Портрет был  отпечатан в литографии Тюлина большим тиражом, но по тайным соображениям  цензуры портрет не был разрешён к печати, отчего не состоялось и всё  издание.
Позже, когда литографию Тюлина перемещали в другое место,   все отпечатанные экземпляры портрета (кроме пяти, что были у издателя),   пропали вместе с камнем.   К изданию сочинений, которое  всё же  состоялось позднее, были приложены не подлинные оттиски с камня, а копия  изображения,   сделанная с одного из уцелевших экземпляров.  Копирное изображение было уменьшено,  поэтому лира с лучами практически  не отобразилась.

Козьма Петрович  отозвался  на свой портрет следующим стихотворением: «Мой портрет»:

Когда в толпе ты встретишь человека,
Который наг,
Чей лоб мрачней туманного Казбека,
Неровен шаг;
Кого власы подъяты в беспорядке;
Кто, вопия,
Всегда дрожит в нервическом припадке, –
Знай: это я!
Кого язвят со злостью вечно новой,
Из рода в род;
С кого толпа венец его лавровый
Безумно рвет;
Кто ни пред кем спины не клонит гибкой,
Знай: это я!..
В моих устах спокойная улыбка,
В груди – змея!

Достоевский  по достоинству оценил своего литературного собрата, сказав о нём,:  «Есть  у нас один замечательный писатель, краса нашего времени, некто Козьма  Прутков.
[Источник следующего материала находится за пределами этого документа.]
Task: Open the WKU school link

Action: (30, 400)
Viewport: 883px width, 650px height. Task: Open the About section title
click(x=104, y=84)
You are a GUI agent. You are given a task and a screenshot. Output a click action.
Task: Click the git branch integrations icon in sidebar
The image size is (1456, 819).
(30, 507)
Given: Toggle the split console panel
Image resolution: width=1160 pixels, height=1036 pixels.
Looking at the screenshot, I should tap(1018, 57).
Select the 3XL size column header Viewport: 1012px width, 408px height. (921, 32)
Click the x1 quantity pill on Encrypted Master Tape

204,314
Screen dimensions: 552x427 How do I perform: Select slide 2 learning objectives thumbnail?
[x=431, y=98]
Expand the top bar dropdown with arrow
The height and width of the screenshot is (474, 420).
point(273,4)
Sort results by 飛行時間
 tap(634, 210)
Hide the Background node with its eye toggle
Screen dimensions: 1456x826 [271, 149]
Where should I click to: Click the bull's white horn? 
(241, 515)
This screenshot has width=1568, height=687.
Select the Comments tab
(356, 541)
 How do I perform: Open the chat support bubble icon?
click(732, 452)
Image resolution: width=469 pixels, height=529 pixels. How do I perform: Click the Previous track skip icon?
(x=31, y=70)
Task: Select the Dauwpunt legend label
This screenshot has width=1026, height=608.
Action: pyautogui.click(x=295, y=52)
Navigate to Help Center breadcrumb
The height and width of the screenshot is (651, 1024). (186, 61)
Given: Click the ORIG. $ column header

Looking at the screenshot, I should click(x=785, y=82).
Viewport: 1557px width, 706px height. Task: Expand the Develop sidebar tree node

Весь  недостаток его состоит в непостижимой скромности».

К  началу 1860-х  «отцы-родители» Козьмы Петровича жили уже далеко друг от  друга,  и им было трудно общаться и согласовывать творчество Пруткова и   сохранять его образ целостным. 
В итоге,  прожив всего 12 творческих лет, Козьма Петрович  «почил в бозе» в  1863 году.

Его любимый племянник Калистрат Шерстобитов  писал в некрологе:


«Всеми  уважаемый мой дядюшка умер на  шестидесятом году своей жизни, в полном  развитии своего замечательного таланта и своих сил ... 13-го сего января  в два и три четверти часа пополудни ...

Славные художники профессор  Бедеман и Лев Жемчужников поразительно верно передали его замечательную  наружность на портрете, который предназначен для украшения полного  собрания сочинений покойного. Я уверен, что, по отпечатании этого  собрания, оно будет раскуплено нарасхват образованной частью публики;  иначе, впрочем, и быть не может!»


Деликатный и скромный  Козьма Петрович Прутков поступил так, как советовал другим: «Если у тебя  есть фонтан, заткни его; дай отдохнуть и фонтану».